Work order
Lines below starting with the line with "1568x690 pixels." and going on through the line with "Click the Finish button" must be output exactly; the rest of the records must be left out.

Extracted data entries
%%

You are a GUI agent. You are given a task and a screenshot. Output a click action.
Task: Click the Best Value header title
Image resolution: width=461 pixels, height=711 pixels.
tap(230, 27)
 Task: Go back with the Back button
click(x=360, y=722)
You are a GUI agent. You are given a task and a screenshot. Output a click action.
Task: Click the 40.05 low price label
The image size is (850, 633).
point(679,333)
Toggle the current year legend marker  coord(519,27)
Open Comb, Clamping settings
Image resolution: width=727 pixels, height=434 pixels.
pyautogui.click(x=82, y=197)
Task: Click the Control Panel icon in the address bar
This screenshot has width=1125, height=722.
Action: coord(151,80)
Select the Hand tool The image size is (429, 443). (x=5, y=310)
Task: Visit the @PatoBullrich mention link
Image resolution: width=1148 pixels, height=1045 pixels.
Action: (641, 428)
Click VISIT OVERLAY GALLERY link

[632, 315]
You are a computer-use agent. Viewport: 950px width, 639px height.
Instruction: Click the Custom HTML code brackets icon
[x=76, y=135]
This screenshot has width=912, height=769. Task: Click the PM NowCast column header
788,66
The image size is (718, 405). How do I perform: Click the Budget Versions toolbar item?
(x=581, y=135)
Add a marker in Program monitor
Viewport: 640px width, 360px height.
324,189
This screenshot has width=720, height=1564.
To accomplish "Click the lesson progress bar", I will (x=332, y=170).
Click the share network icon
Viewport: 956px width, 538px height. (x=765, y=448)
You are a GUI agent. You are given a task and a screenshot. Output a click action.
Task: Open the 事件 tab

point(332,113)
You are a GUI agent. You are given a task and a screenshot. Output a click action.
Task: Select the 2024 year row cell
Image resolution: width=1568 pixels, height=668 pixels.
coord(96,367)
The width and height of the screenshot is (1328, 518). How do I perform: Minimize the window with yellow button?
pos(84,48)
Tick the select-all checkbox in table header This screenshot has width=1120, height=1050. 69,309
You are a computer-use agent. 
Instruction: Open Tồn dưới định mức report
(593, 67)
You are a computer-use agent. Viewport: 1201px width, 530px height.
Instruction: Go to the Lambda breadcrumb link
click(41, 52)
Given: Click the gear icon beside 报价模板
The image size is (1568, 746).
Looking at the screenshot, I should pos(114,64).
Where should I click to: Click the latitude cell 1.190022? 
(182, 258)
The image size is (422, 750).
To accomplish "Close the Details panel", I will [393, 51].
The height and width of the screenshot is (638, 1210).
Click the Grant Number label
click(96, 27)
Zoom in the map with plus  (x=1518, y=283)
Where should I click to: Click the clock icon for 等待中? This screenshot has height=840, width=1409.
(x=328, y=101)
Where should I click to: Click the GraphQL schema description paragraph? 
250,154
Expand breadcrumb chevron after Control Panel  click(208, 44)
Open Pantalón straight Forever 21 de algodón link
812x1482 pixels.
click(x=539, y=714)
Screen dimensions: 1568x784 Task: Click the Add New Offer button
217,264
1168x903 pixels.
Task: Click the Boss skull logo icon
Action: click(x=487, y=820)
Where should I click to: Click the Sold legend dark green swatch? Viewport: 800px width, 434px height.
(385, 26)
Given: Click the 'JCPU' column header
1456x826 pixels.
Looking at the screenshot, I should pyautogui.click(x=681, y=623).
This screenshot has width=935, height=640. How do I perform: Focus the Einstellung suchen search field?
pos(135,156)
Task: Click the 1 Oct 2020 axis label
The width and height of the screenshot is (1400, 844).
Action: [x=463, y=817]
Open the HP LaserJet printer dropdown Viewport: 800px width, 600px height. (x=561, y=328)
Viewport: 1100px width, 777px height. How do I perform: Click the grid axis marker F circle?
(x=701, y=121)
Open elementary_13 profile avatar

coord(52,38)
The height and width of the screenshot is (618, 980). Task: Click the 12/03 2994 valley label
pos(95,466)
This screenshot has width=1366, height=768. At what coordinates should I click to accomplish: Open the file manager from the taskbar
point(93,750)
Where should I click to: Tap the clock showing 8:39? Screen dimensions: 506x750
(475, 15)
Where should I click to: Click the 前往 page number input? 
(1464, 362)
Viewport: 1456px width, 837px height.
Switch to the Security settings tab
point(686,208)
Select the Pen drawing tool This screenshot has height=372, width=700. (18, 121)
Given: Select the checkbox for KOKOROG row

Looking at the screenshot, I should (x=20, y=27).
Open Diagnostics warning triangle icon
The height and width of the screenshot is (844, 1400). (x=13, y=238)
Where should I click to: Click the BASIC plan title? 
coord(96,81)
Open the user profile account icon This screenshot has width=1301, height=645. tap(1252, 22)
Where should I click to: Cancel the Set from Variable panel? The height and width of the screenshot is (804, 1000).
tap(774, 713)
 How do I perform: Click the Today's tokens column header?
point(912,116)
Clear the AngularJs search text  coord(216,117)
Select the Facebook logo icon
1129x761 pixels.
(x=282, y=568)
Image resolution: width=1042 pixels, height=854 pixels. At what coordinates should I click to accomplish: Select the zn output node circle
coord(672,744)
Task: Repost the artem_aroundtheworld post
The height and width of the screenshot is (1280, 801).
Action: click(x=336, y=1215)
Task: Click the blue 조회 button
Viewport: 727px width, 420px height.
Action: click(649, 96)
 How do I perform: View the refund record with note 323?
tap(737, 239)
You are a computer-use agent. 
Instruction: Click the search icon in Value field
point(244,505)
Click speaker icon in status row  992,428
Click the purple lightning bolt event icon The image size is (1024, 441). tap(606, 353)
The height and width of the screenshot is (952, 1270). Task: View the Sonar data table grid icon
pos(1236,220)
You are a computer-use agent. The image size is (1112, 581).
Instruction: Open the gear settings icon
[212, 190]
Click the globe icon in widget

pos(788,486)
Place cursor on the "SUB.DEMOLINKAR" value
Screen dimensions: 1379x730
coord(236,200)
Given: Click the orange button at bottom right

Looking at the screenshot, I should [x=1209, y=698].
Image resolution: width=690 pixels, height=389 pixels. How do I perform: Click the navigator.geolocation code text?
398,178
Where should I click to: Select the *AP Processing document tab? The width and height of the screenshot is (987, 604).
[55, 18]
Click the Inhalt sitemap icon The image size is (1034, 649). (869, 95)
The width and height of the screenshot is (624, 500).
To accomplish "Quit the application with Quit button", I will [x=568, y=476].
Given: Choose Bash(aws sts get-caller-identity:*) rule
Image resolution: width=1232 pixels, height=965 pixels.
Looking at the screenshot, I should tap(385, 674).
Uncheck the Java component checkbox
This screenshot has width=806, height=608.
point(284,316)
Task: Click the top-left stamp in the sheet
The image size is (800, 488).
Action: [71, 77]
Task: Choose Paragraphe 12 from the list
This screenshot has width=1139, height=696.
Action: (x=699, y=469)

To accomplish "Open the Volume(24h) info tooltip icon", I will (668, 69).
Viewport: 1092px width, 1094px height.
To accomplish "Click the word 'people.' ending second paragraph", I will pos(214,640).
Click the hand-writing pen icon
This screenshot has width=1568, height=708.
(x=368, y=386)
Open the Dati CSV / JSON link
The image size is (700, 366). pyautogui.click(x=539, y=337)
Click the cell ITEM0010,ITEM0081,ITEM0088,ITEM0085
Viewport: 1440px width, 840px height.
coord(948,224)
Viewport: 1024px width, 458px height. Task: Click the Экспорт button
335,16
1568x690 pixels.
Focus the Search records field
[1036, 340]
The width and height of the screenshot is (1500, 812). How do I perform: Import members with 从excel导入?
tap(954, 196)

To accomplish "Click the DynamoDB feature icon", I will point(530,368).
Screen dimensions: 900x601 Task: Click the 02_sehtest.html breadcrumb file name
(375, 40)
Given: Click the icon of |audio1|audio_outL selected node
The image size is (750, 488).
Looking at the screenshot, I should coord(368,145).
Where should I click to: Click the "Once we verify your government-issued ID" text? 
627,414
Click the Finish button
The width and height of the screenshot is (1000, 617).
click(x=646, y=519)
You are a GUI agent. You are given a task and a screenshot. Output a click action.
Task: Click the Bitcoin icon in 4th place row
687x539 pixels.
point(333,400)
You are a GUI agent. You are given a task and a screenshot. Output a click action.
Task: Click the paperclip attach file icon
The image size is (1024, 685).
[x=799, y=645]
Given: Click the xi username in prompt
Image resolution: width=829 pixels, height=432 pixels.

%%

Written solution
1568x690 pixels.
Focus the Search records field
[1036, 340]
The width and height of the screenshot is (1500, 812). How do I perform: Import members with 从excel导入?
tap(954, 196)

To accomplish "Click the DynamoDB feature icon", I will point(530,368).
Screen dimensions: 900x601 Task: Click the 02_sehtest.html breadcrumb file name
(375, 40)
Given: Click the icon of |audio1|audio_outL selected node
The image size is (750, 488).
Looking at the screenshot, I should coord(368,145).
Where should I click to: Click the "Once we verify your government-issued ID" text? 
627,414
Click the Finish button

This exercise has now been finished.